> _PROBLEM DETAILS_: Copy the data exactly from the line that contains "Where should I click to: Open the Dimensione" through the line that contains "Task: Select the heading 物理法則を均一化", keeping both end lines and leaving out everything else.

> _PROVIDED RECORDS_:

***

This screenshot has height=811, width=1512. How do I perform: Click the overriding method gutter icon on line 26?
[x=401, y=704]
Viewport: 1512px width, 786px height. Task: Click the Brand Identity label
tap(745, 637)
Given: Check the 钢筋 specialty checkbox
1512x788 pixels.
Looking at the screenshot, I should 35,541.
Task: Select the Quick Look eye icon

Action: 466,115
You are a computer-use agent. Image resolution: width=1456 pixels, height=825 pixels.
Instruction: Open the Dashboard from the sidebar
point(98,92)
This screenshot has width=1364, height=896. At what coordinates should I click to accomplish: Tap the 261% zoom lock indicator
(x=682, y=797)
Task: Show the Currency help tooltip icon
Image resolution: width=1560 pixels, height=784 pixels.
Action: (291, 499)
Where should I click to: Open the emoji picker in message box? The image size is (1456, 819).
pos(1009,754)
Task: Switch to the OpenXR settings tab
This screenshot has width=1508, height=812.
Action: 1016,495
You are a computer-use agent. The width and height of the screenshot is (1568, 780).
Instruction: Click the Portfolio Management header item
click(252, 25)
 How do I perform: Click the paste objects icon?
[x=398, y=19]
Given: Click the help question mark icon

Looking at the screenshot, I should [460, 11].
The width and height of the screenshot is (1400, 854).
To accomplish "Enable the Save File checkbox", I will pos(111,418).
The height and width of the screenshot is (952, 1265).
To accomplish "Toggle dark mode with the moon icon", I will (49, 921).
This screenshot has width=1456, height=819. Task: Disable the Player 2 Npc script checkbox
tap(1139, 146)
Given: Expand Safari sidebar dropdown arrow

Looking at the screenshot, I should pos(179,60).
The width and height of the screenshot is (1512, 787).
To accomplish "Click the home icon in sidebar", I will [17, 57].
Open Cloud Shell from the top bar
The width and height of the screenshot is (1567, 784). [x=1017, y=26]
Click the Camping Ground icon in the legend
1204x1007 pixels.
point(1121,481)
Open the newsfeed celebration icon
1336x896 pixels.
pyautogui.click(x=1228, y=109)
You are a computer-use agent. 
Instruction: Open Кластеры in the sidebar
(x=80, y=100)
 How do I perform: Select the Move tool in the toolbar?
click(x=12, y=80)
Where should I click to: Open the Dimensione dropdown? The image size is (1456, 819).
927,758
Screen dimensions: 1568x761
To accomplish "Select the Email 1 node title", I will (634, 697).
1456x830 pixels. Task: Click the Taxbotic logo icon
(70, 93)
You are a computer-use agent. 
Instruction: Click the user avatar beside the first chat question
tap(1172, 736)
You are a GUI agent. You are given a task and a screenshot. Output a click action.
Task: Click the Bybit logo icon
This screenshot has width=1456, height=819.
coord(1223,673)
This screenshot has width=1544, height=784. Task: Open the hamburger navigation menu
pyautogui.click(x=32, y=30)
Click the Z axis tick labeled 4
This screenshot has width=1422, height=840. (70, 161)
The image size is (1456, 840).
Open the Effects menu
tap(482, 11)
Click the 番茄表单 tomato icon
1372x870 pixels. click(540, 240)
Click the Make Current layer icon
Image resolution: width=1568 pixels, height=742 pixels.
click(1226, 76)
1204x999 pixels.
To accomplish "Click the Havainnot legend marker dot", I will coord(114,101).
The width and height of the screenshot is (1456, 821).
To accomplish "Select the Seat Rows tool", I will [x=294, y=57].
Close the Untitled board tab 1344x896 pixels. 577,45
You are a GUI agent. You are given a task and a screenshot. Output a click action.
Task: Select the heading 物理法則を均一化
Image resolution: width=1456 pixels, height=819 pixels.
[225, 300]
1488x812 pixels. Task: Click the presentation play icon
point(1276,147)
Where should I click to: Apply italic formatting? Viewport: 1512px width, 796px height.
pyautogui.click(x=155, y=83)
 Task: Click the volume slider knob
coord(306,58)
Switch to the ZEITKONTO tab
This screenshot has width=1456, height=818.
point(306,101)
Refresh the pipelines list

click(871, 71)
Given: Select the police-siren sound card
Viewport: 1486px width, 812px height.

***

> _SOLUTION TO THE EXERCISE_:
Where should I click to: Open the Dimensione dropdown? The image size is (1456, 819).
927,758
Screen dimensions: 1568x761
To accomplish "Select the Email 1 node title", I will (634, 697).
1456x830 pixels. Task: Click the Taxbotic logo icon
(70, 93)
You are a computer-use agent. 
Instruction: Click the user avatar beside the first chat question
tap(1172, 736)
You are a GUI agent. You are given a task and a screenshot. Output a click action.
Task: Click the Bybit logo icon
This screenshot has width=1456, height=819.
coord(1223,673)
This screenshot has width=1544, height=784. Task: Open the hamburger navigation menu
pyautogui.click(x=32, y=30)
Click the Z axis tick labeled 4
This screenshot has width=1422, height=840. (70, 161)
The image size is (1456, 840).
Open the Effects menu
tap(482, 11)
Click the 番茄表单 tomato icon
1372x870 pixels. click(540, 240)
Click the Make Current layer icon
Image resolution: width=1568 pixels, height=742 pixels.
click(1226, 76)
1204x999 pixels.
To accomplish "Click the Havainnot legend marker dot", I will coord(114,101).
The width and height of the screenshot is (1456, 821).
To accomplish "Select the Seat Rows tool", I will [x=294, y=57].
Close the Untitled board tab 1344x896 pixels. 577,45
You are a GUI agent. You are given a task and a screenshot. Output a click action.
Task: Select the heading 物理法則を均一化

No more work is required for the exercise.